Though the mercenary in red tights will remain a juggernaut, some brave new releases will try to shoulder in on the action. Among them, “Race,” a drama about Jesse Owens, the black Olympian who captured four gold medals in the 1936 Berlin games. His triumph came as Adolf Hitler was in firmly in control of Germany and Nazism was on the rise. Focus Features bought domestic rights to the film for $5 million. It should make $9 million when it debuts in 2,300 locations.

Then there’s “Risen,” a religious drama from Sony Pictures, that follows a Roman soldier tasked with examining rumors of Jesus’ resurrection. It cost $20 million to produce and unspools across 2,912 theaters.  Tracking suggests that the film will bring out the faithful to the tune of $10 million. There are a number of things working in its favor. The opening coincides with Lent and the Christian community is one that Sony has shown an ability to reach in the past, having successfully fielded the likes of “Heaven is for Real” and “War Room.”

The biggest question mark is “The Witch,” a creepy horror flick that A24, the indie label behind “Room” and “Ex Machina,” picked up over a year ago at the Sundance Film Festival for just under $1 million. The pre-Salem story of a Puritan family that becomes mysteriously afflicted has been embraced by critics and currently enjoys an 87% “fresh” rating on Rotten Tomatoes. It’s also popping on social media platforms and earning the endorsement of novelist Stephen King. That response has some analysts predicting it has breakout potential.

“The Witch” was originally intended to be a multi-platform release, pairing an on-demand debut with a limited theatrical roll-out. But A24 rethought its strategy based on the reactions it was getting in screenings. It decided instead to push “The Witch” on to 1,800 theaters, marking the widest release in the company’s history. To limit its financial exposure if the bet fails to pay off, A24 has leaned heavily on digital promotions instead of more costly television spots.

Tracking has the film connecting with horror aficionados and racking up more than $10 million.
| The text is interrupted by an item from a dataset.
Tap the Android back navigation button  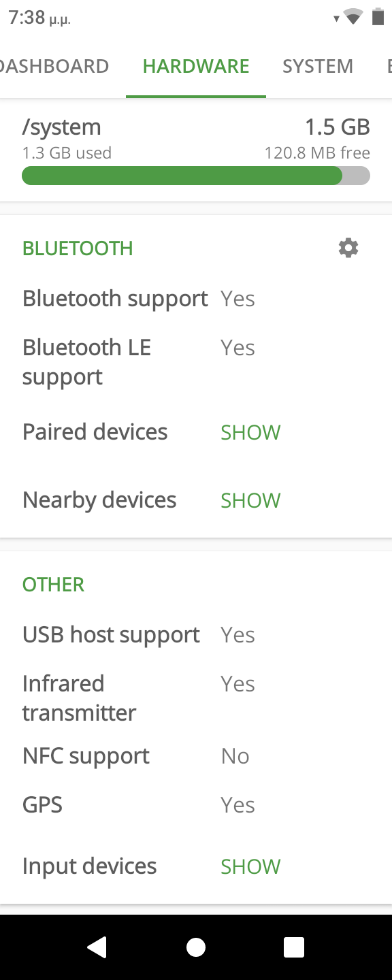tap(97, 947)
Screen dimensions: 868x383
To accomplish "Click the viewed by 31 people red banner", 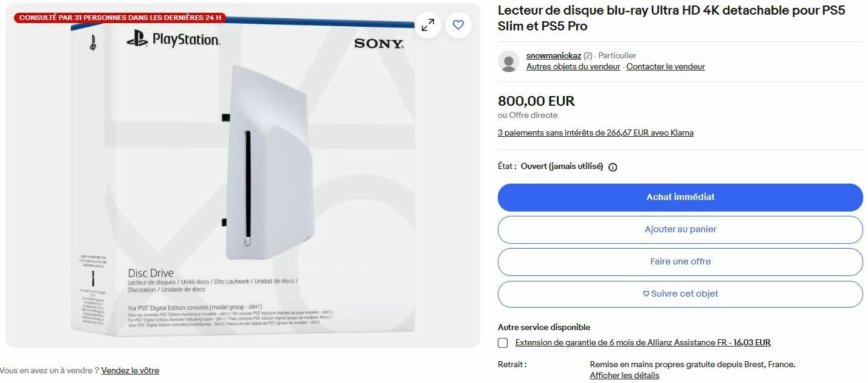I will tap(120, 18).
However, the studio insists that given its limited marketing spending, it would be content with an opening in the $3 million to $4 million range. That could happen, of course. There are plenty of films that stir excitement on social media only to collapse away from the comforting confines of Twitter.

But many box office sages believe that “The Witch” can cast a strong enough spell to convince people to see what all the buzz is about and what kept no less an authority on the macabre than King up at night.